Scientists at Trinity College Dublin have discovered that a part of the immune system called the inflammasome is involved in regulating the development of one of the most common forms of blindness, called Age-Related Macular Degeneration (AMD). They have discovered that controlling an inflammatory component IL-18, in cases of Age-Related Macular Degeneration (AMD) could prevent the development of the disease.
The disease AMD involves loss of central vision, people with advanced disease being unable to read, watch TV, enjoy the cinema, drive, or use a computer − in short, everyday living becomes very difficult. The research, which is published this week in the international medical journal, Nature Medicine, is supported by Science Foundation Ireland, the American Health Assistance Foundation (AHAF), the Health Research Board (HRB) and Fighting Blindness Ireland.
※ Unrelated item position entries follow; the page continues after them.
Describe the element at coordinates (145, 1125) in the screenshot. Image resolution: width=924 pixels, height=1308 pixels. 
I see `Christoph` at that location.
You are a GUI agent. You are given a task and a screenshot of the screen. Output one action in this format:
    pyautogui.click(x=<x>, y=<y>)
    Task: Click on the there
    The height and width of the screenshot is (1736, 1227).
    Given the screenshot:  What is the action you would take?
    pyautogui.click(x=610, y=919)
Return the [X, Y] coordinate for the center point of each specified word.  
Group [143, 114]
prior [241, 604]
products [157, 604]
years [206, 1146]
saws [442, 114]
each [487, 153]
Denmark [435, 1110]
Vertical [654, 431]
The key diagnostic feature of AMD is the presence of “drusen”, which are recognised during an eye exam as yellowish/white deposits in the central region of the retina called the macula. Dry AMD is characterised by the presence of excessive amounts of drusen and there are currently no forms of therapy other than recommended lifestyle changes such as giving up smoking, which is a recognised risk factor. However, a significant number of cases of the “dry” form of AMD can progress to the “wet” form, where blood vessels underneath the retina begin to grow, leading to central blindness. If you hold two coins immediately in front of your eyes, you will see a single large black circle blocking out your central vision. This is a very realistic simulation of what it is like to live with advanced disease.
The leading co-authors of the Nature Medicine paper, Trinity College scientists, Dr Sarah Doyle and Dr Matthew Campbell have together discovered that drusen accumulating in the macula can lead to the production of two inflammatory components termed IL-1beta and IL-18. These findings were based on studies involving drusen isolated from donor AMD eyes in tandem with pre-clinical studies on models of the disease.
“Traditionally, inflammation in the retina or indeed the eye in general is not beneficial and is a pathological hallmark of many eye diseases, including AMD. However we have identified, that one inflammatory component termed IL-18 acts as a so-called anti-angiogenic factor, preventing the progression of wet AMD” says Dr. Campbell.
“The progression from “dry” to “wet” AMD appears to be mediated by the inflammatory component IL-18, our results directly suggest that controlling or indeed augmenting the levels of IL-18 in the retinas of patients with dry AMD could prevent the development of the wet form of disease, which leads us to an exciting new prospect for a novel therapy for AMD” says Dr Doyle.
The research was undertaken at Trinity College’s Ocular Genetics Unit, Director, Professor Pete Humphries and at the laboratories of Professor Luke O’Neill at the Trinity Biomedical Sciences Institute, in collaboration with Professor Joe Holyfield at the Cole Eye Institute at Cleveland, Ohio.